Copy out the items again, substituting "Unfold" for each "Expand" and changing nothing else.

Item-finding records:
## BEGIN
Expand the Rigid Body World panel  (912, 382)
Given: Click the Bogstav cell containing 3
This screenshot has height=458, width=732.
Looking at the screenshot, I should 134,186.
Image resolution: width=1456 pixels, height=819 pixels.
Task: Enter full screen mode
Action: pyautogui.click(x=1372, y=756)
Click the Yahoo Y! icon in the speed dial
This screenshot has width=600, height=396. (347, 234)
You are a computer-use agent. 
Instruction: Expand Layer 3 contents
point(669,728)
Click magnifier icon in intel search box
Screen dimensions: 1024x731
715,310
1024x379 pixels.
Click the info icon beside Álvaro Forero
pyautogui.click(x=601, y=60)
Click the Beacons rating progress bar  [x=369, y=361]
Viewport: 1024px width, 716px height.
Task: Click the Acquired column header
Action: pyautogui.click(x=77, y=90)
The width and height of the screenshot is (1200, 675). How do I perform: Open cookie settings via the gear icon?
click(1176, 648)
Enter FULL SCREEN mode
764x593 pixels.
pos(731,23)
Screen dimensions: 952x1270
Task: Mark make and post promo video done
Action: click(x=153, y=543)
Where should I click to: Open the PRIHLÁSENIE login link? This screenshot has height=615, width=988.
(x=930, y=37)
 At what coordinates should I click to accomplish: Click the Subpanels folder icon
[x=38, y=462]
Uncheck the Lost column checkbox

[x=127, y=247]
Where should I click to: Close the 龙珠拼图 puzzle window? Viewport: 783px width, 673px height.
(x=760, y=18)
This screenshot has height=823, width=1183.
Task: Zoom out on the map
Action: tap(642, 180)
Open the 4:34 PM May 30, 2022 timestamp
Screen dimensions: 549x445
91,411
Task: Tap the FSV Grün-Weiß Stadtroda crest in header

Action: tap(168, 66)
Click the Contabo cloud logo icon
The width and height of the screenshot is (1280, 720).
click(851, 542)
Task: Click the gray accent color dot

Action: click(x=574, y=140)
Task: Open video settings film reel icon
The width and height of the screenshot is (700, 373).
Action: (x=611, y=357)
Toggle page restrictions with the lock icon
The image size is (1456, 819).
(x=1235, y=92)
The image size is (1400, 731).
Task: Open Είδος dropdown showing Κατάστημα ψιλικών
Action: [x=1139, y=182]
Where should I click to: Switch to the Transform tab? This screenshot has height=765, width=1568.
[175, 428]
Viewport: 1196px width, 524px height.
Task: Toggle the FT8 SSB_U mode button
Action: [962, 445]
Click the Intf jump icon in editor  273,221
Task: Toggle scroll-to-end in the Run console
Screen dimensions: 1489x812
## END
## Task result
Unfold the Rigid Body World panel  (912, 382)
Given: Click the Bogstav cell containing 3
This screenshot has height=458, width=732.
Looking at the screenshot, I should 134,186.
Image resolution: width=1456 pixels, height=819 pixels.
Task: Enter full screen mode
Action: pyautogui.click(x=1372, y=756)
Click the Yahoo Y! icon in the speed dial
This screenshot has width=600, height=396. (347, 234)
You are a computer-use agent. 
Instruction: Unfold Layer 3 contents
point(669,728)
Click magnifier icon in intel search box
Screen dimensions: 1024x731
715,310
1024x379 pixels.
Click the info icon beside Álvaro Forero
pyautogui.click(x=601, y=60)
Click the Beacons rating progress bar  [x=369, y=361]
Viewport: 1024px width, 716px height.
Task: Click the Acquired column header
Action: pyautogui.click(x=77, y=90)
The width and height of the screenshot is (1200, 675). How do I perform: Open cookie settings via the gear icon?
click(1176, 648)
Enter FULL SCREEN mode
764x593 pixels.
pos(731,23)
Screen dimensions: 952x1270
Task: Mark make and post promo video done
Action: click(x=153, y=543)
Where should I click to: Open the PRIHLÁSENIE login link? This screenshot has height=615, width=988.
(x=930, y=37)
 At what coordinates should I click to accomplish: Click the Subpanels folder icon
[x=38, y=462]
Uncheck the Lost column checkbox

[x=127, y=247]
Where should I click to: Close the 龙珠拼图 puzzle window? Viewport: 783px width, 673px height.
(x=760, y=18)
This screenshot has height=823, width=1183.
Task: Zoom out on the map
Action: tap(642, 180)
Open the 4:34 PM May 30, 2022 timestamp
Screen dimensions: 549x445
91,411
Task: Tap the FSV Grün-Weiß Stadtroda crest in header

Action: tap(168, 66)
Click the Contabo cloud logo icon
The width and height of the screenshot is (1280, 720).
click(851, 542)
Task: Click the gray accent color dot

Action: click(x=574, y=140)
Task: Open video settings film reel icon
The width and height of the screenshot is (700, 373).
Action: (x=611, y=357)
Toggle page restrictions with the lock icon
The image size is (1456, 819).
(x=1235, y=92)
The image size is (1400, 731).
Task: Open Είδος dropdown showing Κατάστημα ψιλικών
Action: [x=1139, y=182]
Where should I click to: Switch to the Transform tab? This screenshot has height=765, width=1568.
[175, 428]
Viewport: 1196px width, 524px height.
Task: Toggle the FT8 SSB_U mode button
Action: [962, 445]
Click the Intf jump icon in editor  273,221
Task: Toggle scroll-to-end in the Run console
Screen dimensions: 1489x812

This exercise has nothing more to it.